Les Bastonnais/02/02

Traduction par Aristide Piché.
C-O Beauchemin & fils (p. 74-78).



II
attachée mais libre.

La Pointe-aux-Trembles, près de laquelle étaient si­tués le manoir et le domaine de la famille Sarpy, est à un peu plus de vingt milles au-dessus de Qué­bec, sur la rive nord du Saint-Laurent.

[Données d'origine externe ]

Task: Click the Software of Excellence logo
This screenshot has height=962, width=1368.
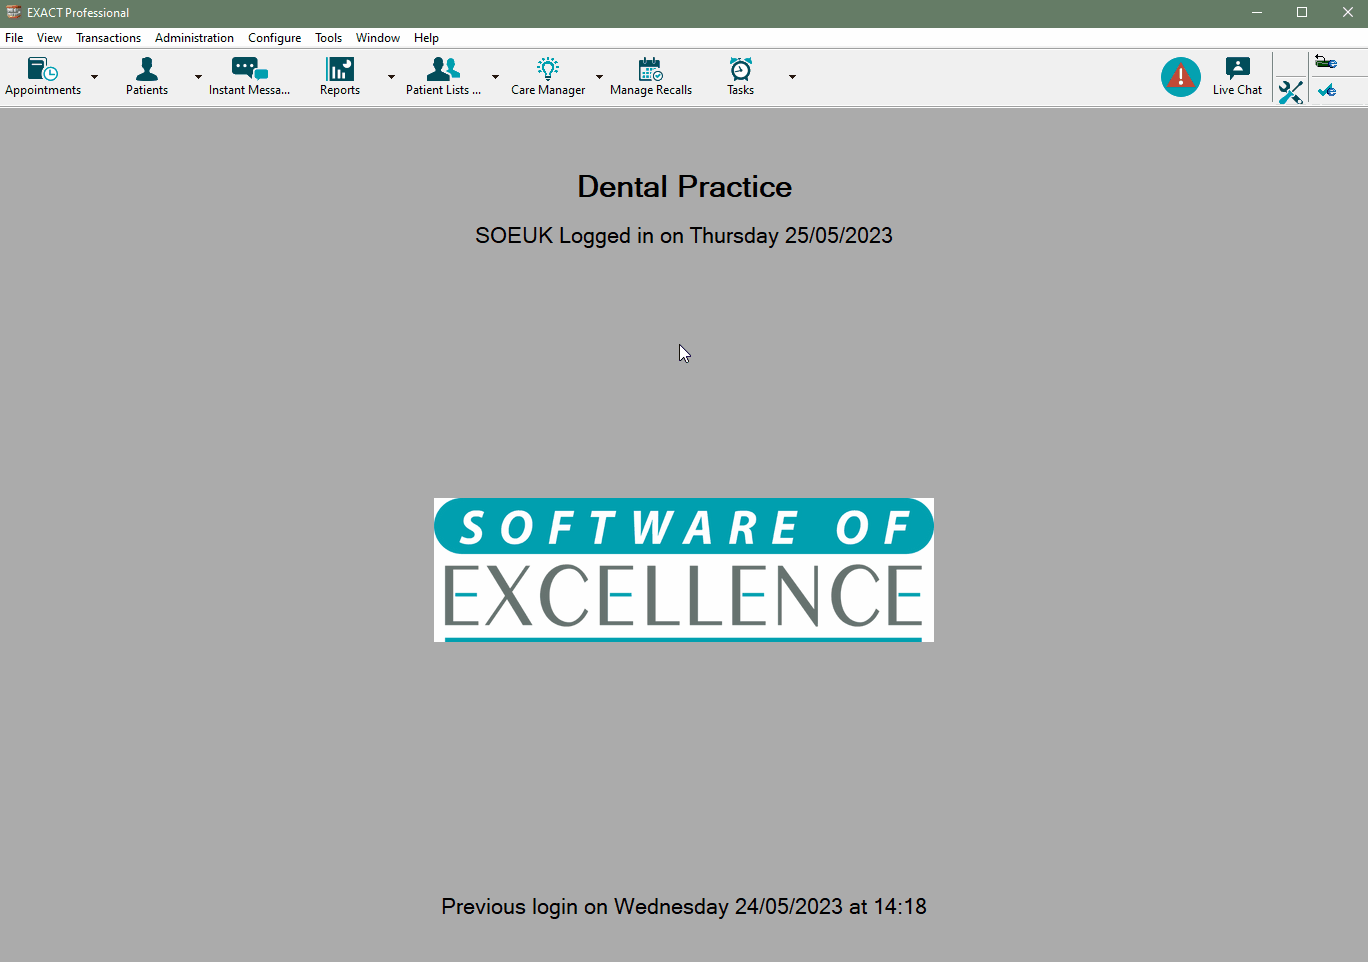Action: [684, 570]
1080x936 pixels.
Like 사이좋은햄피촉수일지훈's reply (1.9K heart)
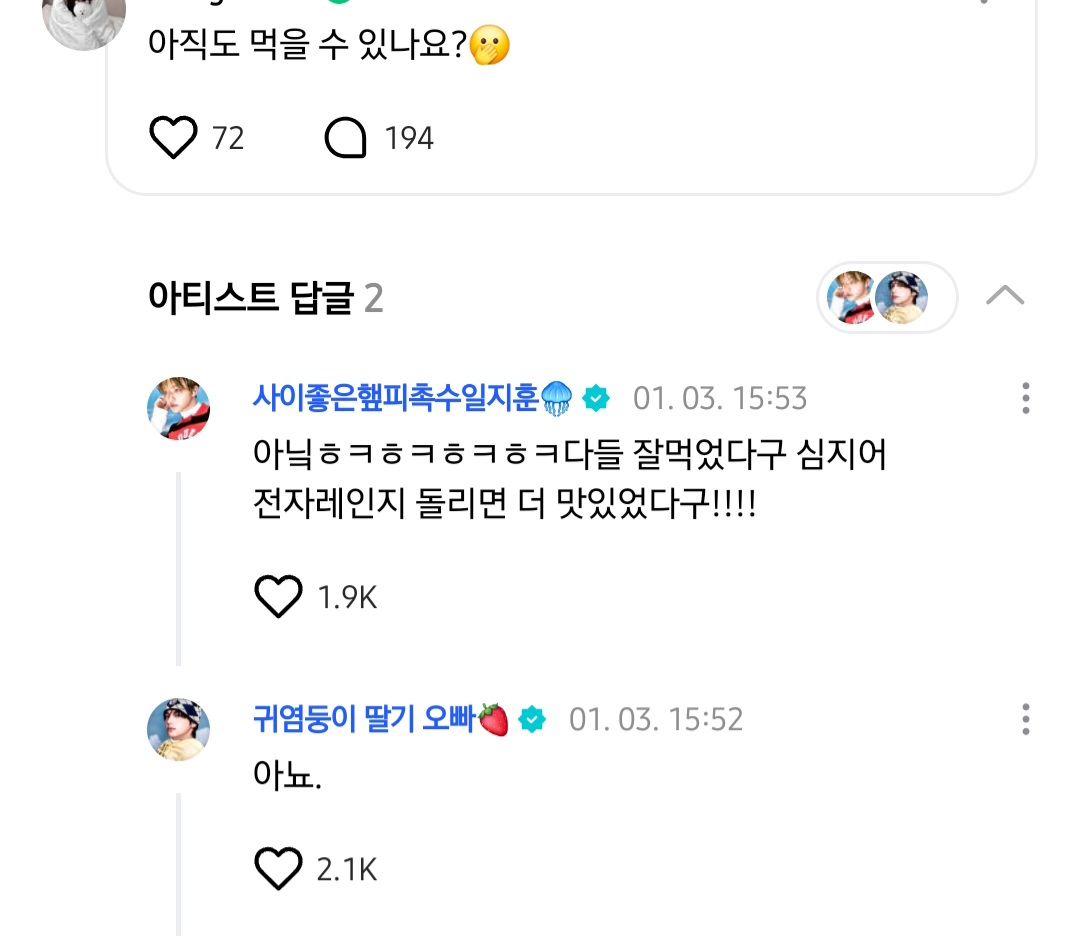tap(278, 597)
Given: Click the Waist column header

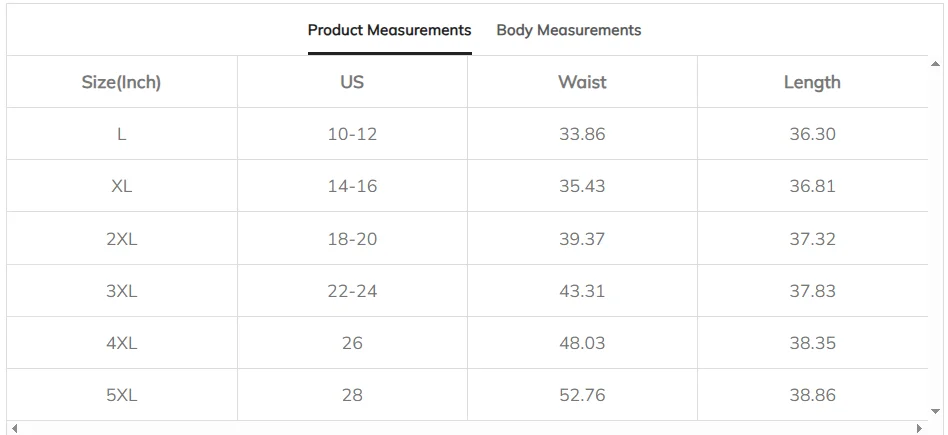Looking at the screenshot, I should [582, 82].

La route qui la relie à la ville suit assez régulièrement la ligne sinueuse de la rivière. Le traîneau portant le sieur Sarpy sa fille Zulma et son fils Eugène, avait couru rapidement sur cette route jusqu’à ce qu’il eût atteint un point élevé situé à deux ou trois milles de Québec, dominant l’anse de Wolfe et offrant une vue superbe des hauteurs de Lévis. À cet endroit, le sieur Sarpy arrêta son cheval.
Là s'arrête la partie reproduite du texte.